#### What you are asked to do
Reproduce all of the material below word for word, keeping every line unchanged.

#### Data extracts
»»

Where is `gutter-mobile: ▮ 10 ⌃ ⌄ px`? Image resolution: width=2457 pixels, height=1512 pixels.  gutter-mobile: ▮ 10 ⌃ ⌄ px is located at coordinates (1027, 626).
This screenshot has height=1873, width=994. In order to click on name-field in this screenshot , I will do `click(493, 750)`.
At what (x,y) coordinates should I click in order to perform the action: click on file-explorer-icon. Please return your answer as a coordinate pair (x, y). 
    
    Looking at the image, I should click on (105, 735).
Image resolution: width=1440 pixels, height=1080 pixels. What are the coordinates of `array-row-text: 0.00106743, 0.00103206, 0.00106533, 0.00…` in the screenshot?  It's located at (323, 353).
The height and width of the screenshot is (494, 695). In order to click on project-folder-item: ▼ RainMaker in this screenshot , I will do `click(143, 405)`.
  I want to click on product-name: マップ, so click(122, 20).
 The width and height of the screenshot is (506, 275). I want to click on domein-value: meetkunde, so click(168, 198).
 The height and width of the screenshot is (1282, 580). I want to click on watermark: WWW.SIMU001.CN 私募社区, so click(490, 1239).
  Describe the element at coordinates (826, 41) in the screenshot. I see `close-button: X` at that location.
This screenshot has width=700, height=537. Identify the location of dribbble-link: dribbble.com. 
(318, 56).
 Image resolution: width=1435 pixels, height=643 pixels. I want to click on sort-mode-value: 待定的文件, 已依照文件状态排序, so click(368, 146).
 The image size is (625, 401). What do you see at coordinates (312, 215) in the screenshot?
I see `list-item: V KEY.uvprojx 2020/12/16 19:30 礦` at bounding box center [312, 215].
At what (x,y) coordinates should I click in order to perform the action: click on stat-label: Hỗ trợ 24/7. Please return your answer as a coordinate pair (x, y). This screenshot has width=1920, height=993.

««

#### Solution for this problem
Where is `gutter-mobile: ▮ 10 ⌃ ⌄ px`? Image resolution: width=2457 pixels, height=1512 pixels.  gutter-mobile: ▮ 10 ⌃ ⌄ px is located at coordinates (1027, 626).
This screenshot has height=1873, width=994. In order to click on name-field in this screenshot , I will do `click(493, 750)`.
At what (x,y) coordinates should I click in order to perform the action: click on file-explorer-icon. Please return your answer as a coordinate pair (x, y). 
    
    Looking at the image, I should click on (105, 735).
Image resolution: width=1440 pixels, height=1080 pixels. What are the coordinates of `array-row-text: 0.00106743, 0.00103206, 0.00106533, 0.00…` in the screenshot?  It's located at (323, 353).
The height and width of the screenshot is (494, 695). In order to click on project-folder-item: ▼ RainMaker in this screenshot , I will do `click(143, 405)`.
  I want to click on product-name: マップ, so click(122, 20).
 The width and height of the screenshot is (506, 275). I want to click on domein-value: meetkunde, so click(168, 198).
 The height and width of the screenshot is (1282, 580). I want to click on watermark: WWW.SIMU001.CN 私募社区, so click(490, 1239).
  Describe the element at coordinates (826, 41) in the screenshot. I see `close-button: X` at that location.
This screenshot has width=700, height=537. Identify the location of dribbble-link: dribbble.com. 
(318, 56).
 Image resolution: width=1435 pixels, height=643 pixels. I want to click on sort-mode-value: 待定的文件, 已依照文件状态排序, so click(368, 146).
 The image size is (625, 401). What do you see at coordinates (312, 215) in the screenshot?
I see `list-item: V KEY.uvprojx 2020/12/16 19:30 礦` at bounding box center [312, 215].
At what (x,y) coordinates should I click in order to perform the action: click on stat-label: Hỗ trợ 24/7. Please return your answer as a coordinate pair (x, y). This screenshot has width=1920, height=993.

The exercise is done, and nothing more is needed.